The Supreme Court is expected to rule later this month on whether a company can claim it's exempt from a federally mandated law -- in this case the Affordable Care Act -- on religious grounds.
The case involves Hobby Lobby, a chain of some 500 arts-and-crafts outlets that employs around ten thousand people.
Owned by the Green family which says they run the corporation on the basis on Christian precepts, Hobby Lobby says while it has no objection to providing health insurance to the employees under the law, they do reject one Obamacare regulation requiring certain kinds of contraception, including "morning after pills," be covered.
Providing coverage for that type of contraceptive goes against their Christian beliefs, the Greens assert.
The administration, as part of a package meant to offer preventative services to women, has included all contraceptives that have received U.S. Food and Drug Administration approval in the Affordable Care act.
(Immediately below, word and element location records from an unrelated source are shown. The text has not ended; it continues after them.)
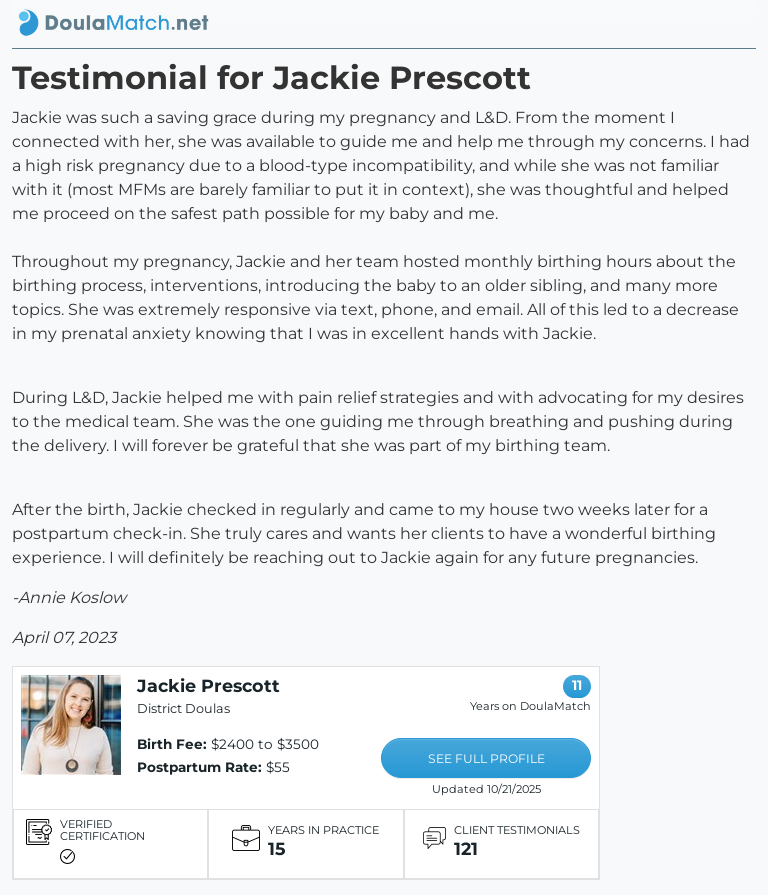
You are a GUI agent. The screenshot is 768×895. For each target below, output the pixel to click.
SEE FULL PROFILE (486, 758)
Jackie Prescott (208, 685)
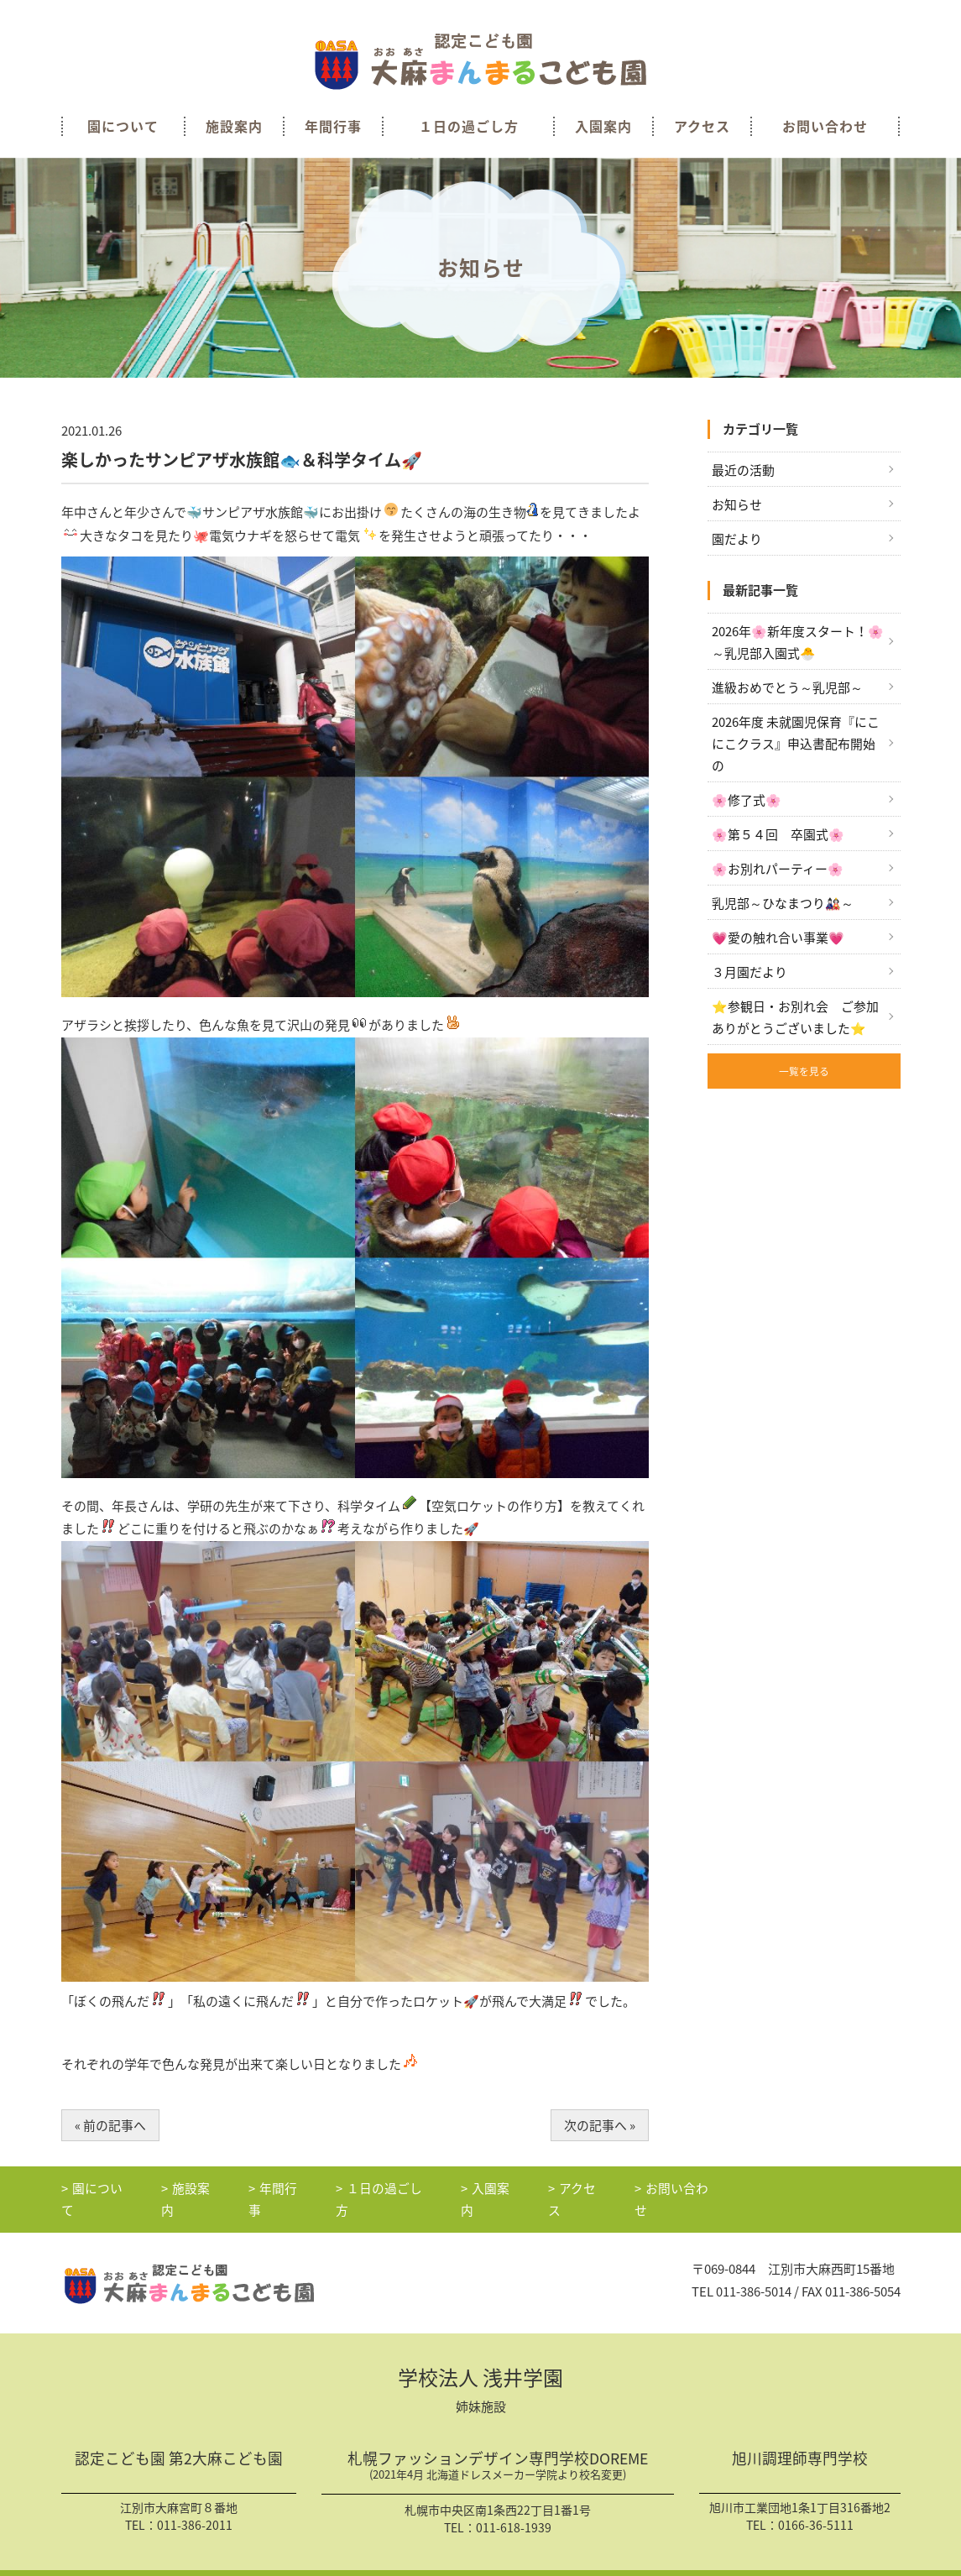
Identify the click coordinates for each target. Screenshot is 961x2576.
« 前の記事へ (110, 2125)
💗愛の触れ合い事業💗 (778, 940)
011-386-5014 (753, 2272)
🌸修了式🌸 (746, 801)
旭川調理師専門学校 (800, 2441)
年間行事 (333, 126)
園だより (737, 539)
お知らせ (737, 504)
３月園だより (749, 974)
While churches and religious employers who primarily hire employees of the same faith and that exist form primarily religious reasons and activities are exempt from that requirement, for-profit companies like Hobby Lobby are not exempt, which has led the firm to take its case to the Supreme Court.
While Hobby Lobby offers most types of birth control in their employees' health plan, so-called "emergency" or "morning after" contraceptives amount early abortion, the Green family asserts, which they say violates their religion.
"These abortion-causing pills go against our faith, and our family is now being forced to choose between following the laws of the land that we love or maintaining the religious beliefs that have made our business successful and supported our family and thousands of our employees and their families," Hobby Lobby founder David Green said when the lawsuit was first filed.
In oral arguments before the Supreme Court on behalf of the administration, U.S. Solicitor General Donald Verilli disagreed with the characterization of emergency contraception.
"Federal law and State law -- which do preclude funding for abortions -- don't consider these particular forms of contraception to be abortion," he said.
The court is expected to rule on the Hobby Lobby case, and a similar one -- Conestoga Wood Specialties Corp. v. Sebelius -- by the end of this month, ruling whether the two companies, and by extension all other for-profit companies, must abide by the contraceptive mandate.